As if on cue, her stomach growled. She reached up and started putting the earring back into its designated spot on her ear, and walked over to where she’d laid her shoes on the carpet.
“You hear that, Julie?” he asked. “I’d love to stay, but Reggie says we have to leave now to get there on time.”
“Yeah, I heard. Your stomach’s bigger than your —”
“We’ll be out in a minute,” Ben said to Reggie, cutting her off. “Sorry. Hold up for a bit?”
She heard Reggie confirm, then the thick door swing shut.
16
ALL OF IT IS INCRIMINATING, he told himself. Every single piece of data. Every single file. Every single thing I’ve touched in this blasted —
Dr. Lin stopped, thinking. Stop it, he thought. You’re smarter than this. That’s why you’re here in the first place. You’re smarter than all of them.
He forced himself to slow down, to think. He used a trick a colleague taught him once. He took a few deep breaths and focused on the walls, the floor, and the table in front of him. Noted the coolness of the metal surface, the off-white color of the paint on the walls. Sniffed, noting the stale clinical odor, almost like a hospital. By focusing on the physical characteristics in his immediate area, he forced his mind to relax and worry only about the present. No good can come to one who worries about the future, he thought. An old idiom his father used to repeat. No good can come…
It was a cheap trick, but it worked. He was a doctor, so he hated such ‘hacks’ that didn’t rely on articulated, data-backed science. It felt gimmicky, like something a shrink would use on a patient for job security.
But again, it worked. It always had. Dr. Lin struggled with anxiety when he allowed his mind to race forward into the future, extrapolating a problem to its worst possible conclusion.
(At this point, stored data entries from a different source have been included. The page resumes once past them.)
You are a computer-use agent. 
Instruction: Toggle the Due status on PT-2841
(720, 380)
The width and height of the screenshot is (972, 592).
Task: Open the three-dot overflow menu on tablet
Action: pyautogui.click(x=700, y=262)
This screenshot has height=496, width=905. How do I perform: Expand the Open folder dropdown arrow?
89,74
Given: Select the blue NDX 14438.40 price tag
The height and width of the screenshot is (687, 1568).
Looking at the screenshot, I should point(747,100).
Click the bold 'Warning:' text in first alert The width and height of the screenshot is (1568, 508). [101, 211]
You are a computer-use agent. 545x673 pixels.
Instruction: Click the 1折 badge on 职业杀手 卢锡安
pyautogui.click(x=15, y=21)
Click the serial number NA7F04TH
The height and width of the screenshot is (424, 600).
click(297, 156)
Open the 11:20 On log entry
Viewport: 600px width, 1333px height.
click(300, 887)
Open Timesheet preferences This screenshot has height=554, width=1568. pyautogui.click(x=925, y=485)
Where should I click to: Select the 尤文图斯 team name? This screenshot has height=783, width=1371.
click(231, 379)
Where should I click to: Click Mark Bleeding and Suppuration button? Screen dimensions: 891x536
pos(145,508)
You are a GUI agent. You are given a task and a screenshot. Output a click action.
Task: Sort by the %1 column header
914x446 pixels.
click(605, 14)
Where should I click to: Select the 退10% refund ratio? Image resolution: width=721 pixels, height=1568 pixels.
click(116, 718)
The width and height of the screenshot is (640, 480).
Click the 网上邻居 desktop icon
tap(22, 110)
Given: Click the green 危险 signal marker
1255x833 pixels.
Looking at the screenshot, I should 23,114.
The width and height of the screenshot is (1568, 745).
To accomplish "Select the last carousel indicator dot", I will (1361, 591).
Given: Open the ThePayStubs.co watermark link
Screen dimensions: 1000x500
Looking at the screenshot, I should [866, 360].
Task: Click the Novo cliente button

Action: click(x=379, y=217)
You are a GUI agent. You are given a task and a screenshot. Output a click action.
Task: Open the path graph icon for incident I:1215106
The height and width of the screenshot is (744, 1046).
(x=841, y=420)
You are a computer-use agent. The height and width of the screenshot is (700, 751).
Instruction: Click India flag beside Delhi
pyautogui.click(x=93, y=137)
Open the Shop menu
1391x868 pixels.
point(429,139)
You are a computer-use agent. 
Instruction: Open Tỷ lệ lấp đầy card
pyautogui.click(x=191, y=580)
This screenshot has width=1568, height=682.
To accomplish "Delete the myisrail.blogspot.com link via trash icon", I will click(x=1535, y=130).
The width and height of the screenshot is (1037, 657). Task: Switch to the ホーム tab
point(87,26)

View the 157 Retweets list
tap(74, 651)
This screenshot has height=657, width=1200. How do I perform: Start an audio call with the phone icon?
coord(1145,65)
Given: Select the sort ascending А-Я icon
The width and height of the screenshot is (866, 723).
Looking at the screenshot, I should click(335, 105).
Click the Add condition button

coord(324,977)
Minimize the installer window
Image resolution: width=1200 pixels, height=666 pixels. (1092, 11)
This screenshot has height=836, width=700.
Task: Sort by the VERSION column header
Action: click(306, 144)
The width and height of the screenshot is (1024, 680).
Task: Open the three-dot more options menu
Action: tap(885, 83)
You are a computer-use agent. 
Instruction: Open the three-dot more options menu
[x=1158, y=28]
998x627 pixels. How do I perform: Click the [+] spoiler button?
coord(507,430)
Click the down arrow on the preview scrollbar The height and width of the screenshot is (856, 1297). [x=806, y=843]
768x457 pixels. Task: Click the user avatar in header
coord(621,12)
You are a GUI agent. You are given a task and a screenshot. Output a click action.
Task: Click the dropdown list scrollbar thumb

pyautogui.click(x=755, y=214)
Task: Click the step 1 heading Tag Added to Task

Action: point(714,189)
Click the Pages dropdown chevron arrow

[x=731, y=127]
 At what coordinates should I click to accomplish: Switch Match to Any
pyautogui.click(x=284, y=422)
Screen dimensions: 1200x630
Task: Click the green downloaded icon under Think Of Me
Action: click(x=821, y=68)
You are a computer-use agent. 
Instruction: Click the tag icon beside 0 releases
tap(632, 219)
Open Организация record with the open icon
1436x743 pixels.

He often went to bed dreaming of a solution to a particular problem, only to awake in the middle of the night sweating, anxious about the same problem’s sudden tenfold increase.
He took a few more deep breaths, let them out. Calmed himself as best he could. He tried to focus on the positives: this was only a temporary setback, this problem, like all problems, had a solution.
But he knew the truth. Unlike his irrational mind in the middle of the night, turning a
niggling nonissue into a life-sized bites of terror, this problem was real. This problem was life-sized.
Literally.
And, worst of all, Crawford knew about it.
There had been no getting around that. Dr. Lin had opted for honesty during the board meeting, and he was now second-guessing that decision.
What good has come of my telling the truth? he wondered.
He picked up his flattened palm from the top of the metal table and slid around it to the other side. The computer he’d installed and set up sat there, the blank screen waiting. He shook the mouse and the desktop — no icons or clutter to be found on it — immediately stared back at him.
All of it is incriminating.
He knew the answer.
There was research here that he could not destroy. Research that existed outside the realm of what a computer’s hard drive could recall. Research not based on the 1s and 0s of binary computer-speak but the biological binary of DNA and molecules and amino acids.
Living, real proof.
He couldn’t do a thing about that. He wouldn’t do a thing about that.
But he could get rid of the evidence that existed in front of him.
He opened a shell prompt and typed a few commands. Unix-based, as he preferred, and his fingers flew over the keyboard with the consistency and familiarity of a professional programmer. His genius extended beyond his primary role and day job into all realms of science and mathematics, allowing Lin to explore and prosper in many areas unrelated to medicine. Computers were just one of many ‘languages’ he had thoroughly conquered.
The prompt dialog box stared back at him, and he read it quickly, three times, just to be sure.
When in doubt, there is no doubt.
He’d read that in a book somewhere, some time long ago. He had never really known what it meant — it seemed as though if there was doubt, there… was doubt. The statement reeked of untested postulation, the sort of fancy non-speak he prescribed to the type of folks who thought holistic and homeopathic medicine was real medicine.